To help us, Even and Tarjan create some subgraphs that have properties that will help us. First is a tree where the root connects to s, and some leaves connect to t:
It turns out that if it’s blue’s turn, blue has a forced win if and only if all of the leaves connect directly to t: Your first move is the root (above s), and then each move after that you choose the child node that is the root of a subtree that red has not played in.
If there are leaves that are not connected to t, red can win by always picking a node in the subtree that is connected to t. In the graph above, if blue picks the root, red would pick the left child, forcing blue to move right. Then red picks the right child of blue’s node, and then the left child of blue’s next move.
(If blue doesn’t pick the root on their first move, or if blue doesn’t pick a child of their last move, red can disconnect the whole tree.)
The way to think of this graph is that it is similar to “and”.
Here’s another tree structure:
This graph has one child of the root connecting directly to t, and otherwise sets pairs of grandchildren that may or may not connect directly to t- all of the a’s connect to t, and the b’s may or may not connect to t. If it’s blue’s turn, they have a forced win if and only if there is at least one b vertex that connects to t. (Blue picks the root, red has to pick the child that connects directly to t, then blue picks the child that has both a and b connect to t, and red can’t stop it).
The way to think of this graph is “or”. (The caption in the figure in the paper says this represents a “conjunction” which I’m pretty sure is a typo).
The third graph is based on variables:
There are 2 copies of each variable and their negation. If it’s blue’s move, they can pick either x1(1) or x1(2) or their negations. Then red has to pick the negated vertex of the opposite number (if blue picks x1(1) then red has to pick ~x1(2)). This will be used to force a variable to only have one truth value. If it’s red’s move, they can decide whether to use the positive or negated version of x1 and blue’s moves are forced. So, if it’s blue’s move when this ladder is reached, it works like a “there exists”- blue can choose any combination of literals they want. If it’s red’s move, this works like a “for all”- red can force blue into whatever variable configuration that they want.
So we’re given a QBF formula. We’ll assume the expression part of the formula is in CNF. We create a graph that has s,t, 4 vertices for each variable (xi(1), xi(2), ~xi(1) and ~xi(2) for each variable xi). For each change in quantifier (between ∀ and ∃) we add a “quantifier” vertex qi . We can assume the first quantifier in the formula is a ∀, so the first quantifier vertex is placed in such a way that blue needs to play on it (effectively wasting its turn and giving red the initiative to select the first part of the next set of vertices).

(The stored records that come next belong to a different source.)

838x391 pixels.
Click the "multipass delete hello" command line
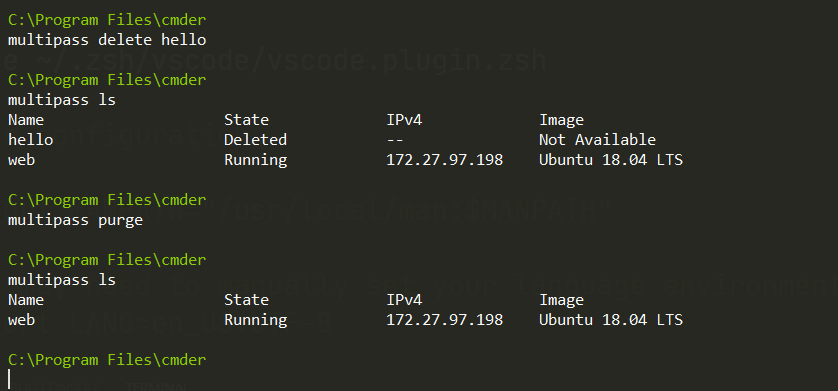(x=107, y=40)
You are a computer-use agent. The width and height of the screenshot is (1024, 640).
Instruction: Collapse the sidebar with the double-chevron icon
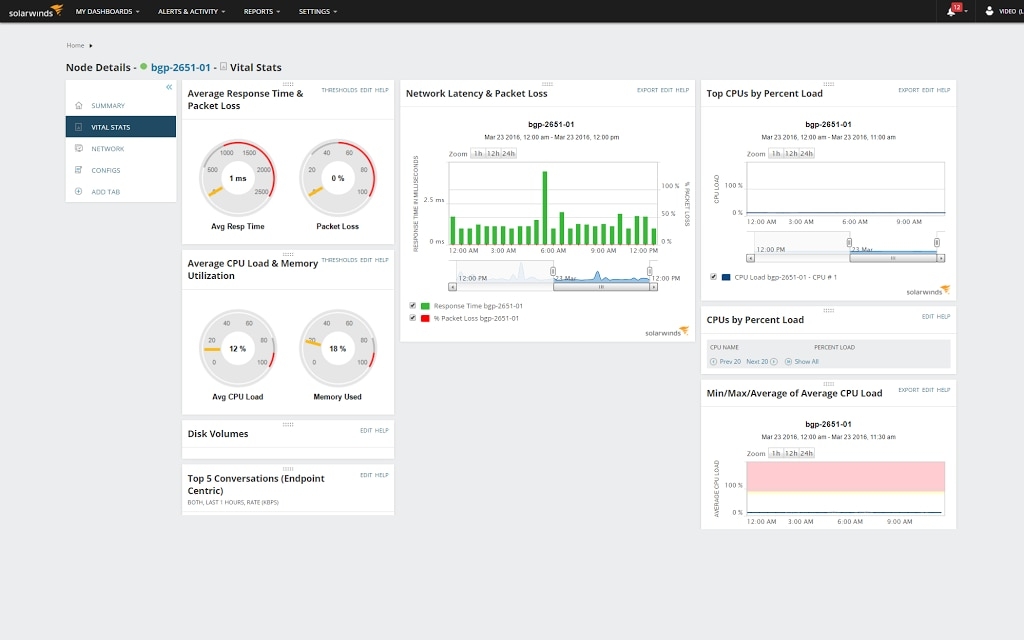[x=168, y=87]
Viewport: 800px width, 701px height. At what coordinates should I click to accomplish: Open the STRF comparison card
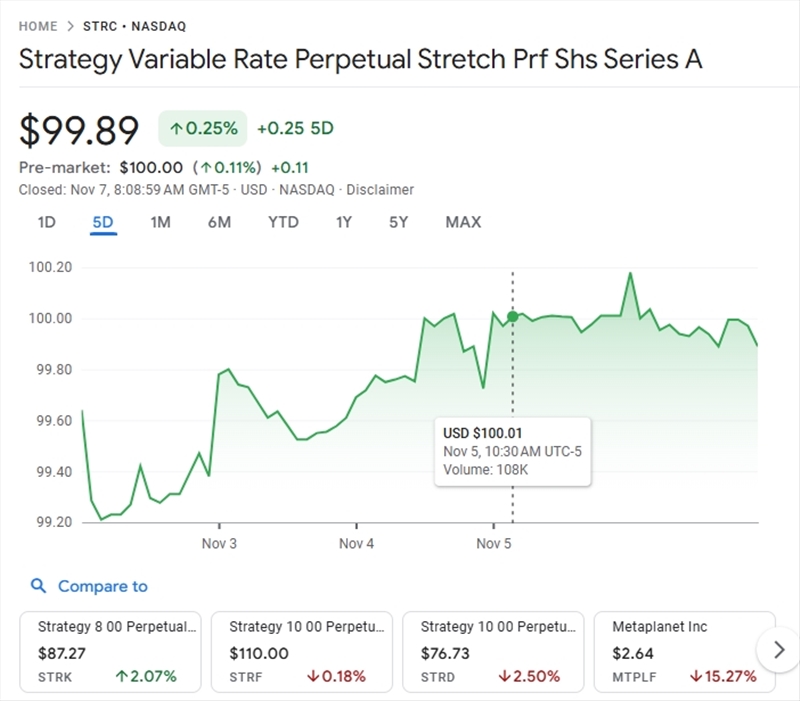coord(302,651)
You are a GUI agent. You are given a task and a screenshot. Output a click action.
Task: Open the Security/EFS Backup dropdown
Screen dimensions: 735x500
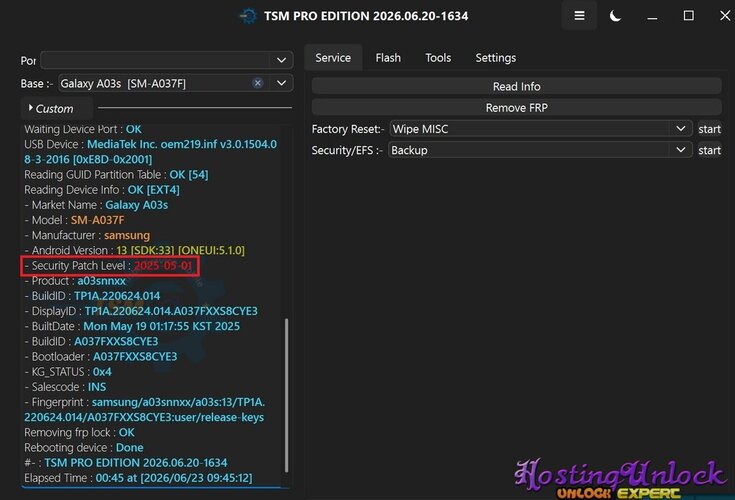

If the next quantifier is a ∃, we add the quantifier vertex such that blue will reclaim the initiative
For each clause, we add an “and” tree, where the “b” leaves of the tree connect to the corresponding literals of the clause.
Here is the paper’s example for a small formula:
Some things I noticed to help me understand what is happening:
- The formula starts with ∃, so blue can pick either x(1) or ~x(1).
- The formula then moves into a ∀, so blue will have to pick q1, meaning red gets to decide whether blue will pick y(1) or ~y(1)
- The formula then moves into a ∃, which means after blue’s choice, red has to pick q2, giving blue the choice about z(1) or ~z(1)
- The l vertices denote the subtrees. They are built out of the trees discussed earlier, and the paths through the “b” vertices (the one next to the “a” vertices) connect to the literals that are in each clause.
There are a lot more details about how it all gets exactly connected, but I think this shows the main idea of how the game is set up.
Difficulty: 8. This is a very cool transformation, but you need a lot of help to see the structures and forcing moves. On top of that, there are a lot of fiddly details that I’ve glossed over that are important in an actual reduction.